** Begin **

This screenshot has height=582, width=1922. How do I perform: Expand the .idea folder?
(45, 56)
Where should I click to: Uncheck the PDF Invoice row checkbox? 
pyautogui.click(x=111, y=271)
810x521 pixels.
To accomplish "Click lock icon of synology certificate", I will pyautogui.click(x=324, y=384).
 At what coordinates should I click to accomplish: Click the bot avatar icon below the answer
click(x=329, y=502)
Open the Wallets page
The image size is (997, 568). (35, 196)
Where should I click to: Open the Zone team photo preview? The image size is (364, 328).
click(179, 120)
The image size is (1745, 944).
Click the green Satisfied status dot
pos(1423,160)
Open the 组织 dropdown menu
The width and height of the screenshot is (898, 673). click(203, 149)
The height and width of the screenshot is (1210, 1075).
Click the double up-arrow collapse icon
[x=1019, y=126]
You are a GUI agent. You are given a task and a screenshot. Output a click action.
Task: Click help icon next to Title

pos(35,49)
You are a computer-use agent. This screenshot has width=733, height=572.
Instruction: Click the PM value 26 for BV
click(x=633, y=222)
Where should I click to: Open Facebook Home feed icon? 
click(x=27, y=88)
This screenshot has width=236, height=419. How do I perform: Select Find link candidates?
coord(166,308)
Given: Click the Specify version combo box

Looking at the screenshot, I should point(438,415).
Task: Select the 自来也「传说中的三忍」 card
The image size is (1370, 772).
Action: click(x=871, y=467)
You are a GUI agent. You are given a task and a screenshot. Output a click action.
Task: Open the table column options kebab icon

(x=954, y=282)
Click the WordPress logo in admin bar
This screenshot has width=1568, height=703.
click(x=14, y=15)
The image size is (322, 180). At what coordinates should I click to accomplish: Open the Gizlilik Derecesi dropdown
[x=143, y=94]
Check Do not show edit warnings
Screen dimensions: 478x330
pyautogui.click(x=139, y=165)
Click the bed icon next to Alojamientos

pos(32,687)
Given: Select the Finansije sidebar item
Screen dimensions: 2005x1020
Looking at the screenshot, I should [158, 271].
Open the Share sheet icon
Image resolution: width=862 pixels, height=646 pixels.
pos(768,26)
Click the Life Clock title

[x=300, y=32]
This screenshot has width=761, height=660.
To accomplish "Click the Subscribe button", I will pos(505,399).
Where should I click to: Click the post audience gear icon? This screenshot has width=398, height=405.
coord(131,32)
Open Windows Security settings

** End **

Rewrite every item above, swapping "dropdown" for "drop-down" and leaving everything else as it is.

**Solution to this task**
This screenshot has height=582, width=1922. How do I perform: Expand the .idea folder?
(45, 56)
Where should I click to: Uncheck the PDF Invoice row checkbox? 
pyautogui.click(x=111, y=271)
810x521 pixels.
To accomplish "Click lock icon of synology certificate", I will pyautogui.click(x=324, y=384).
 At what coordinates should I click to accomplish: Click the bot avatar icon below the answer
click(x=329, y=502)
Open the Wallets page
The image size is (997, 568). (35, 196)
Where should I click to: Open the Zone team photo preview? The image size is (364, 328).
click(179, 120)
The image size is (1745, 944).
Click the green Satisfied status dot
pos(1423,160)
Open the 组织 drop-down menu
The width and height of the screenshot is (898, 673). click(203, 149)
The height and width of the screenshot is (1210, 1075).
Click the double up-arrow collapse icon
[x=1019, y=126]
You are a GUI agent. You are given a task and a screenshot. Output a click action.
Task: Click help icon next to Title

pos(35,49)
You are a computer-use agent. This screenshot has width=733, height=572.
Instruction: Click the PM value 26 for BV
click(x=633, y=222)
Where should I click to: Open Facebook Home feed icon? 
click(x=27, y=88)
This screenshot has width=236, height=419. How do I perform: Select Find link candidates?
coord(166,308)
Given: Click the Specify version combo box

Looking at the screenshot, I should point(438,415).
Task: Select the 自来也「传说中的三忍」 card
The image size is (1370, 772).
Action: click(x=871, y=467)
You are a GUI agent. You are given a task and a screenshot. Output a click action.
Task: Open the table column options kebab icon

(x=954, y=282)
Click the WordPress logo in admin bar
This screenshot has width=1568, height=703.
click(x=14, y=15)
The image size is (322, 180). At what coordinates should I click to accomplish: Open the Gizlilik Derecesi drop-down
[x=143, y=94]
Check Do not show edit warnings
Screen dimensions: 478x330
pyautogui.click(x=139, y=165)
Click the bed icon next to Alojamientos

pos(32,687)
Given: Select the Finansije sidebar item
Screen dimensions: 2005x1020
Looking at the screenshot, I should [158, 271].
Open the Share sheet icon
Image resolution: width=862 pixels, height=646 pixels.
pos(768,26)
Click the Life Clock title

[x=300, y=32]
This screenshot has width=761, height=660.
To accomplish "Click the Subscribe button", I will pos(505,399).
Where should I click to: Click the post audience gear icon? This screenshot has width=398, height=405.
coord(131,32)
Open Windows Security settings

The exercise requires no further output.